Конец первого дня!..
XV
– Полетим на вторую гору, на гору Братства! – сказал человек из страны Анархии.
– Полетим! – сказал угнетённый народ, – горю нетерпением видеть, как у вас уживаются народы, нации, как они живут в истинном, настоящем братстве.
– Разве в такой стране, столь богатой техническими усовершенствованиями, можно жить в вражде! – сказал рабочий.
– Ещё бы! – ответил угнетённый народ. – И наша страна была технически достаточно культурна, и у нас было достаточно усовершенствований, но что касается социотехники, обществостроительства, мы были сущими варварами, в этом мы не ушли от наших далёких предков. Мы воевали, как они. Проливали кровь, как они. Ненавидели друг друга, как они. Разница заключалась только в одном, в приёме войны, у нас приёмы, способы, методы, орудия были более совершенные, у них же менее совершенные, более примитивные, то есть менее целесообразные, которые при большей затрате сил давали меньше результатов истребления. Вот и всё. Что же касается нашего обществожития, архитектоники общества, то мы были людьми каменного века.

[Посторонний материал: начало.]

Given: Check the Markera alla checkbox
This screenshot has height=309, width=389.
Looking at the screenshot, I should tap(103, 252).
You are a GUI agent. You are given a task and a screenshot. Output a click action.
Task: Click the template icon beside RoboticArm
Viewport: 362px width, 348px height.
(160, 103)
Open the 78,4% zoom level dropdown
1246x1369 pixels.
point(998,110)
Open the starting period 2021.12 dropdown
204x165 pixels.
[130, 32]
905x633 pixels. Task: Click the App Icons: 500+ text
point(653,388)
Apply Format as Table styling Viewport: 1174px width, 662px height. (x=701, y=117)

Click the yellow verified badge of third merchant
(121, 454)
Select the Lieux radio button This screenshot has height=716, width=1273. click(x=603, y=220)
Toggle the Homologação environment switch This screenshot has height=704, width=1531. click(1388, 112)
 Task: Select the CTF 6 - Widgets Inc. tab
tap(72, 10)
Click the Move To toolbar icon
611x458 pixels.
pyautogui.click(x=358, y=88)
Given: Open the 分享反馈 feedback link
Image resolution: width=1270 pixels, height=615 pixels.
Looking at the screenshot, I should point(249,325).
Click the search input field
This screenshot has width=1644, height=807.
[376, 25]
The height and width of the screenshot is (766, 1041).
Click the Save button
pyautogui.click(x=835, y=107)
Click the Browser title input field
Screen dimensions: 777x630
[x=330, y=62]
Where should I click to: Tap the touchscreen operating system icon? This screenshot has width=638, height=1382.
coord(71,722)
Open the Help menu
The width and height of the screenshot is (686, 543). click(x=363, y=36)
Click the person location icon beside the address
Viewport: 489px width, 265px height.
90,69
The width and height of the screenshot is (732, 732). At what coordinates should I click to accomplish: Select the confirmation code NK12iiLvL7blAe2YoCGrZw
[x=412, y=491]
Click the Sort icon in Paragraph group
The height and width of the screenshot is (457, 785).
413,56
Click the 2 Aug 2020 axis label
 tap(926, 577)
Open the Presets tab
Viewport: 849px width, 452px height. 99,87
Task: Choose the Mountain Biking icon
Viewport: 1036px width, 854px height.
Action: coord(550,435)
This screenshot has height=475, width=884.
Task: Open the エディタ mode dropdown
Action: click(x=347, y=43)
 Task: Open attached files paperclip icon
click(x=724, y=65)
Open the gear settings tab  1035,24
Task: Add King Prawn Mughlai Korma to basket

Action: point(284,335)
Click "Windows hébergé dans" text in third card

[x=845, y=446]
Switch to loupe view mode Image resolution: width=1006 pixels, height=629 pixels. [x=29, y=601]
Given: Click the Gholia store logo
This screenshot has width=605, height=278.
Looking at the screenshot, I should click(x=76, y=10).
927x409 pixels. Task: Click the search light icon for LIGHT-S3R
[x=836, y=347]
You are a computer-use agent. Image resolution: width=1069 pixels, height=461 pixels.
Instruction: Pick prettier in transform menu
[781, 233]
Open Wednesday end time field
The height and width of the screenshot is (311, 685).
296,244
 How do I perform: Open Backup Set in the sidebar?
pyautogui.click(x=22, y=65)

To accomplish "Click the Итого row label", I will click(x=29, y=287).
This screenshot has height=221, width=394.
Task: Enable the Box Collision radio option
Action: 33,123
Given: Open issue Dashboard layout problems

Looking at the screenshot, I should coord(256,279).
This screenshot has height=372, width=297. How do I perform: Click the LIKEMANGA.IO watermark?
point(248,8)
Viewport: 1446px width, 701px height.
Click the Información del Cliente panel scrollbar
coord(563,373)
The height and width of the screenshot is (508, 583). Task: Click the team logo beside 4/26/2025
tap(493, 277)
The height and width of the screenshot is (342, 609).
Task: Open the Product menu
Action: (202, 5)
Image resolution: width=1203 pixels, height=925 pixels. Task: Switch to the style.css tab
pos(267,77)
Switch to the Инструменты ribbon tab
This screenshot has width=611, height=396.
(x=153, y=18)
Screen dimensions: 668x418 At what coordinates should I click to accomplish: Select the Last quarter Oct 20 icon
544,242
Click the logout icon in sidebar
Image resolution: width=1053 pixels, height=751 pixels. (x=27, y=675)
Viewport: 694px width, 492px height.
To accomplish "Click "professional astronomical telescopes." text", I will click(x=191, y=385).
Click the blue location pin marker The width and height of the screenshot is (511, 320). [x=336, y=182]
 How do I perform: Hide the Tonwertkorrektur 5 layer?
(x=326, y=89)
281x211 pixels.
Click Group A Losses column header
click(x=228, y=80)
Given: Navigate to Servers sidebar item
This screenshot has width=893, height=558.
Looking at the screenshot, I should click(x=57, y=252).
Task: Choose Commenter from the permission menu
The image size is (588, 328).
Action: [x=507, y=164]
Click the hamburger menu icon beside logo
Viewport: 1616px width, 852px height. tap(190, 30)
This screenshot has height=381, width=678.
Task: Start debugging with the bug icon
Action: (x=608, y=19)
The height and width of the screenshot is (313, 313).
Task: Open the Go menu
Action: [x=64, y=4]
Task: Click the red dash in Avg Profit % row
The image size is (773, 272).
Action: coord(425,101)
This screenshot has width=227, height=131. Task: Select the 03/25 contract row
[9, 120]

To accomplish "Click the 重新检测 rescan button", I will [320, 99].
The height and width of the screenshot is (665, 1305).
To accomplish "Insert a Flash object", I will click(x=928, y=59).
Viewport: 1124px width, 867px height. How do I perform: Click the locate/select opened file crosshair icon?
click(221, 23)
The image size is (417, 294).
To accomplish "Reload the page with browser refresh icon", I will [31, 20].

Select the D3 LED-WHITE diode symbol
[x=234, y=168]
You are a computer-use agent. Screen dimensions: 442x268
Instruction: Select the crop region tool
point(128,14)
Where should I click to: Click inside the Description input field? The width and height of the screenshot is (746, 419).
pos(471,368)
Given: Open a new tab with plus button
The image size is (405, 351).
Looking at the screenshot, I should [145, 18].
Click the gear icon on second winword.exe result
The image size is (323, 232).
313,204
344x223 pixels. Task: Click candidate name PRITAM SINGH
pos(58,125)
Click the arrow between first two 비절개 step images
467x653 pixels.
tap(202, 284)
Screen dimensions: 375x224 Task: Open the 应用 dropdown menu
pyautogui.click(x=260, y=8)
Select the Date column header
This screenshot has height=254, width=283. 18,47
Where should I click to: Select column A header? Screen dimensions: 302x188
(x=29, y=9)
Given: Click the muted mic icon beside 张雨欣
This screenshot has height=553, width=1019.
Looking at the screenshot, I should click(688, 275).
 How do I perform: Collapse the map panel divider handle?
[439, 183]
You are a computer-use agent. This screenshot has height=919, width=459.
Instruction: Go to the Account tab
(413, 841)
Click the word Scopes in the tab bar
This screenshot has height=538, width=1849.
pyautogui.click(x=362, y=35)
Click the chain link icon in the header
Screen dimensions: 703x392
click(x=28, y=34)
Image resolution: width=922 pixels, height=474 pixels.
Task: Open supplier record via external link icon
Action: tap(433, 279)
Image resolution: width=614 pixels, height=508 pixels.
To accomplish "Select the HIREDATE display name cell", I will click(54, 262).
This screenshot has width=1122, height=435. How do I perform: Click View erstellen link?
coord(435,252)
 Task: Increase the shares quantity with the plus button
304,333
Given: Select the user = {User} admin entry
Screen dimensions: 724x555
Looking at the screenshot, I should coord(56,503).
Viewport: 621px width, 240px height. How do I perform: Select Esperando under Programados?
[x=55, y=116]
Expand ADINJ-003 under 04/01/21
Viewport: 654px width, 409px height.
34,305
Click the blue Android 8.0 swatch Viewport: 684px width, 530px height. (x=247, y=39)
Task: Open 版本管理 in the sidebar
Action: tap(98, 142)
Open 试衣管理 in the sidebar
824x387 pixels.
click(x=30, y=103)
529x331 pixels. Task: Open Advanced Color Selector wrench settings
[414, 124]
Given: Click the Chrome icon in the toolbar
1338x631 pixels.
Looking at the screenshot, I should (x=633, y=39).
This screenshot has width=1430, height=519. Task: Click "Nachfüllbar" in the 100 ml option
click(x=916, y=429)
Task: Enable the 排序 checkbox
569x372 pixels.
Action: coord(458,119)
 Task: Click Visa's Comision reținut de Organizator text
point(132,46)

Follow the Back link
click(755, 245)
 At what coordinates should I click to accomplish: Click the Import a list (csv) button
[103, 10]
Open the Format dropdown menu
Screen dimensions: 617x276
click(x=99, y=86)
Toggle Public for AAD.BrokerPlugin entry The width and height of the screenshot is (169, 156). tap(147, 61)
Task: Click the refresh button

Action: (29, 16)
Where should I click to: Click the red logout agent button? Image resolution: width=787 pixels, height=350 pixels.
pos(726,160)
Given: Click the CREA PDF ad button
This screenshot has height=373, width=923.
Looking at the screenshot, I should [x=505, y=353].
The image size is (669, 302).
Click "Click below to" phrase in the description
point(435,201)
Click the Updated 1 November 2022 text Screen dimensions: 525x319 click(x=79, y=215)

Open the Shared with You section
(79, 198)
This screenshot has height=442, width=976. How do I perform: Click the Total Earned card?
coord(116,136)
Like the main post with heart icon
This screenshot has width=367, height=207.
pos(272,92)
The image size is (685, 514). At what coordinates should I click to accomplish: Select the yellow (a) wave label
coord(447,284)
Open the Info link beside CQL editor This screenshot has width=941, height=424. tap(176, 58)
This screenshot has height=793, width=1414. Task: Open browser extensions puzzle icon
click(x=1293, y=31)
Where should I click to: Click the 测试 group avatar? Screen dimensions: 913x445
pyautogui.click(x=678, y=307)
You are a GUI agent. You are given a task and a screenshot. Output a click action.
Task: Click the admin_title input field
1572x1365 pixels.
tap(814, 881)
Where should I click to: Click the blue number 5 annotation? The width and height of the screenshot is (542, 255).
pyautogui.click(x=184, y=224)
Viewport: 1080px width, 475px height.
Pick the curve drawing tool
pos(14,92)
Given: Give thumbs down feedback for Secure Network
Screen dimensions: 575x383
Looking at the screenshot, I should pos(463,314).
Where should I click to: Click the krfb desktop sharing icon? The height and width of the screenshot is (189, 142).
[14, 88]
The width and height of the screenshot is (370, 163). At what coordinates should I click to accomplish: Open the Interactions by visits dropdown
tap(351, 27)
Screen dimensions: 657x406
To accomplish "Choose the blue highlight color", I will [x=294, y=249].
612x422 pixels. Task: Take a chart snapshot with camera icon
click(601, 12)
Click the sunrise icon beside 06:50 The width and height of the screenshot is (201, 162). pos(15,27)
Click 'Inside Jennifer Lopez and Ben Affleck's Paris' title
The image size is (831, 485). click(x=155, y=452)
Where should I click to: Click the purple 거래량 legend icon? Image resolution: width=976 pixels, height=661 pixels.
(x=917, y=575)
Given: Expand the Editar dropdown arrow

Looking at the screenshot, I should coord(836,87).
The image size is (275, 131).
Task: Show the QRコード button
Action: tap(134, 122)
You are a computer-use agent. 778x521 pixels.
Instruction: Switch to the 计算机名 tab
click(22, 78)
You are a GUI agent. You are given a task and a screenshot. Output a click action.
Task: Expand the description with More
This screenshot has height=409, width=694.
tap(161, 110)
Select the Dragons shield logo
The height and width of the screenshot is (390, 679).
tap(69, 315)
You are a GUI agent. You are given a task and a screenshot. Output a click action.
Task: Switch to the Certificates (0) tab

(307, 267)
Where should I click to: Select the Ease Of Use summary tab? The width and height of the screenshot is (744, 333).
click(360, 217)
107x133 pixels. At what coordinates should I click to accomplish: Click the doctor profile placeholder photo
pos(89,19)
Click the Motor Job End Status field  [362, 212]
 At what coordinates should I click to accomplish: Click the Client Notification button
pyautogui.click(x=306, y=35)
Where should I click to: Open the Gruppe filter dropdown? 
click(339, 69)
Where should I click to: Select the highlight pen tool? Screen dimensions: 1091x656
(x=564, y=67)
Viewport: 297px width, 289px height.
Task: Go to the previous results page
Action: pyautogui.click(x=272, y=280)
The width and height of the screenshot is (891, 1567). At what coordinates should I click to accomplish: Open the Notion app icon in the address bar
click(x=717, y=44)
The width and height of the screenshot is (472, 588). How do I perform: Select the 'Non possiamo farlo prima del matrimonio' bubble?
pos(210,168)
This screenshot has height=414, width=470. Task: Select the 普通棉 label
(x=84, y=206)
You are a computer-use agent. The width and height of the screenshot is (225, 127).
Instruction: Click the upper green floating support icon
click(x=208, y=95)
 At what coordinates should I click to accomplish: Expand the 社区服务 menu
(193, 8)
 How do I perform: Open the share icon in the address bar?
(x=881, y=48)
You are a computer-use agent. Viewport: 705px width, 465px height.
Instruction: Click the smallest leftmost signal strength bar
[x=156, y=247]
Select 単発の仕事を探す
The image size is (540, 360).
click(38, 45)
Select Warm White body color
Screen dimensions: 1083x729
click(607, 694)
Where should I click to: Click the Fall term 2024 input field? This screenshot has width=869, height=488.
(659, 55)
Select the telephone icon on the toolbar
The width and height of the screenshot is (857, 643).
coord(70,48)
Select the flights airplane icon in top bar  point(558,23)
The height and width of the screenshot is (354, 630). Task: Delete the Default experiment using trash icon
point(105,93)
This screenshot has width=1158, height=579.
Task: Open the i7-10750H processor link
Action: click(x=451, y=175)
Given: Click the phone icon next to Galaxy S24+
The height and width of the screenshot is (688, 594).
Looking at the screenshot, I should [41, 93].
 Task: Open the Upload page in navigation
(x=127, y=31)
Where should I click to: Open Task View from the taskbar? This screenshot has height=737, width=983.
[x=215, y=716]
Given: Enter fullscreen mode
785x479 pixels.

И здесь, в этой сказочной стране, видя могущество человека, его завоевания в области физической природы, я не предался никакому удивлению, никакому восторгу. В этом отношении и наша Европа была не совсем в начале пути, и она кое-чего достигла. Хочу, горю желанием видеть ваши завоевания в области социальной природы. Хочу, жажду видеть ваши социальные чудеса, ваши социальные дива, ваши социальные сказки, которые, воплощённые в институтах, гуляют среди бела дня живыми, настоящими детьми действительности.
– А почему вы так мало интересовались социальной стороной, взаимоотношениями людей на горе Равенства? – спросил его человек из страны Анархии.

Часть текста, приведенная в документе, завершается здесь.